Activity: Could you please retype all of the entries exactly as they appear?

Available data:
"""

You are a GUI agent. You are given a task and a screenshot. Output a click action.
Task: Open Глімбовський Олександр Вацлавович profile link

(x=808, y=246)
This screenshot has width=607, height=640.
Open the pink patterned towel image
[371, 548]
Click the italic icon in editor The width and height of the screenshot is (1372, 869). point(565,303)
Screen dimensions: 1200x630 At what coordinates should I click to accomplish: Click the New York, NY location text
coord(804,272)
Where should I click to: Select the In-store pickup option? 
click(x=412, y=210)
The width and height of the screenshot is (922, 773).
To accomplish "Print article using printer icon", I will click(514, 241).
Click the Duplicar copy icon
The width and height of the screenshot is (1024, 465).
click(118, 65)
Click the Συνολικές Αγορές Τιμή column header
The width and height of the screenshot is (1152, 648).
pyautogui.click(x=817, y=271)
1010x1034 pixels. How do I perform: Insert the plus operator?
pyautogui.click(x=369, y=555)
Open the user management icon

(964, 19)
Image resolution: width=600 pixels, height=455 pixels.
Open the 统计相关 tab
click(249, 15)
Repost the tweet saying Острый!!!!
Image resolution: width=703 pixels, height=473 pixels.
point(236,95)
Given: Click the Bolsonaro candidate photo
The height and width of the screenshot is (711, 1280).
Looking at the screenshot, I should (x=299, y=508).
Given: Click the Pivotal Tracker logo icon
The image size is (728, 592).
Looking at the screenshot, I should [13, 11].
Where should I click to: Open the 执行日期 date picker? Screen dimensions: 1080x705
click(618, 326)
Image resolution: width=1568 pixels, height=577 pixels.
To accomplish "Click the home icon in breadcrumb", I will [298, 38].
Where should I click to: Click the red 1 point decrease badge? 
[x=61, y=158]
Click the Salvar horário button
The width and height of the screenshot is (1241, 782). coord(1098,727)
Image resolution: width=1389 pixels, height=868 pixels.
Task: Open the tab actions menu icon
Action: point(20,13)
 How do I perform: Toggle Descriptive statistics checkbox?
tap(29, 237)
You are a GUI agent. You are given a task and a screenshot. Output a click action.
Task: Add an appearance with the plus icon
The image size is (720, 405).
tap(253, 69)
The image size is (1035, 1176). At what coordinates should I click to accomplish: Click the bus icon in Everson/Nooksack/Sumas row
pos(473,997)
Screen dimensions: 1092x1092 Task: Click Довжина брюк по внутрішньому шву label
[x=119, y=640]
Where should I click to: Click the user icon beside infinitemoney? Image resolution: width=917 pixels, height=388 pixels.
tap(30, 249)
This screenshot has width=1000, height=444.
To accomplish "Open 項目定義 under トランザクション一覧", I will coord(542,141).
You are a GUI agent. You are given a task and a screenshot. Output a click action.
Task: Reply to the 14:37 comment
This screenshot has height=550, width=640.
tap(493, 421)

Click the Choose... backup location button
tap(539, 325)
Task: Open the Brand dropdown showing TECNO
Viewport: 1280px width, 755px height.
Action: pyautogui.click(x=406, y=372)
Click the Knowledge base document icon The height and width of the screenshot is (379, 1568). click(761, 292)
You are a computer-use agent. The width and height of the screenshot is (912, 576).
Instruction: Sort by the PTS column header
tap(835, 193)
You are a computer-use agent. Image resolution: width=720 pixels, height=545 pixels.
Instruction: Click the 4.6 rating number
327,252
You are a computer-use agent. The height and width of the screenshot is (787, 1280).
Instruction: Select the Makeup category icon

"""

Output below:
You are a GUI agent. You are given a task and a screenshot. Output a click action.
Task: Open Глімбовський Олександр Вацлавович profile link

(x=808, y=246)
This screenshot has width=607, height=640.
Open the pink patterned towel image
[371, 548]
Click the italic icon in editor The width and height of the screenshot is (1372, 869). point(565,303)
Screen dimensions: 1200x630 At what coordinates should I click to accomplish: Click the New York, NY location text
coord(804,272)
Where should I click to: Select the In-store pickup option? 
click(x=412, y=210)
The width and height of the screenshot is (922, 773).
To accomplish "Print article using printer icon", I will click(514, 241).
Click the Duplicar copy icon
The width and height of the screenshot is (1024, 465).
click(118, 65)
Click the Συνολικές Αγορές Τιμή column header
The width and height of the screenshot is (1152, 648).
pyautogui.click(x=817, y=271)
1010x1034 pixels. How do I perform: Insert the plus operator?
pyautogui.click(x=369, y=555)
Open the user management icon

(964, 19)
Image resolution: width=600 pixels, height=455 pixels.
Open the 统计相关 tab
click(249, 15)
Repost the tweet saying Острый!!!!
Image resolution: width=703 pixels, height=473 pixels.
point(236,95)
Given: Click the Bolsonaro candidate photo
The height and width of the screenshot is (711, 1280).
Looking at the screenshot, I should (x=299, y=508).
Given: Click the Pivotal Tracker logo icon
The image size is (728, 592).
Looking at the screenshot, I should [13, 11].
Where should I click to: Open the 执行日期 date picker? Screen dimensions: 1080x705
click(618, 326)
Image resolution: width=1568 pixels, height=577 pixels.
To accomplish "Click the home icon in breadcrumb", I will [298, 38].
Where should I click to: Click the red 1 point decrease badge? 
[x=61, y=158]
Click the Salvar horário button
The width and height of the screenshot is (1241, 782). coord(1098,727)
Image resolution: width=1389 pixels, height=868 pixels.
Task: Open the tab actions menu icon
Action: point(20,13)
 How do I perform: Toggle Descriptive statistics checkbox?
tap(29, 237)
You are a GUI agent. You are given a task and a screenshot. Output a click action.
Task: Add an appearance with the plus icon
The image size is (720, 405).
tap(253, 69)
The image size is (1035, 1176). At what coordinates should I click to accomplish: Click the bus icon in Everson/Nooksack/Sumas row
pos(473,997)
Screen dimensions: 1092x1092 Task: Click Довжина брюк по внутрішньому шву label
[x=119, y=640]
Where should I click to: Click the user icon beside infinitemoney? Image resolution: width=917 pixels, height=388 pixels.
tap(30, 249)
This screenshot has width=1000, height=444.
To accomplish "Open 項目定義 under トランザクション一覧", I will coord(542,141).
You are a GUI agent. You are given a task and a screenshot. Output a click action.
Task: Reply to the 14:37 comment
This screenshot has height=550, width=640.
tap(493, 421)

Click the Choose... backup location button
tap(539, 325)
Task: Open the Brand dropdown showing TECNO
Viewport: 1280px width, 755px height.
Action: pyautogui.click(x=406, y=372)
Click the Knowledge base document icon The height and width of the screenshot is (379, 1568). click(761, 292)
You are a computer-use agent. The width and height of the screenshot is (912, 576).
Instruction: Sort by the PTS column header
tap(835, 193)
You are a computer-use agent. Image resolution: width=720 pixels, height=545 pixels.
Instruction: Click the 4.6 rating number
327,252
You are a computer-use agent. The height and width of the screenshot is (787, 1280).
Instruction: Select the Makeup category icon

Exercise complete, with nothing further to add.